Travel adds such a wealth of images and textures to human experience! I feel so old and wise I can barely stand myself.

So now I am back to reality and joyfully back to the studio. As you might imagine, these hot summer temps can put a strain on clay. I work with Silver Falls porcelain from Georgie's, and it is beautiful. However it is also very finicky and in the heat, as thin as I like to work it, it can develop cracks if it dries unevenly. So there's a lot of love and attention and slow coaxing needed to get just the right result.

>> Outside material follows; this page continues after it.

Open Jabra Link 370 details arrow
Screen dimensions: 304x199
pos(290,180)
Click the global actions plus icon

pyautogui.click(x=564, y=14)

Attaching the foot to greenware (unfired clay). Lots of scoring, a little moisture, and firm compression is the key to a stable and structurally sound foot.

These vessels have had black underglaze drawn with a tiny slip-trailing bottle. Before the underglaze sets up, I tilt the vessels to and from to manipulate the lines and shapes. This is a reflection of the tension between control and chance that I am drawn to as a major theme in my work.

Just to make things more difficult, here I am perforating the clay within the shape determined by the underglaze. There is a high risk of crushing and shattering the vessel at this point. This is another central idea I explore in my work: pushing up against an edge to test strength and fragility.

Now the vessels are ready to be loaded into the kiln for the first (bisque) firing. More to follow!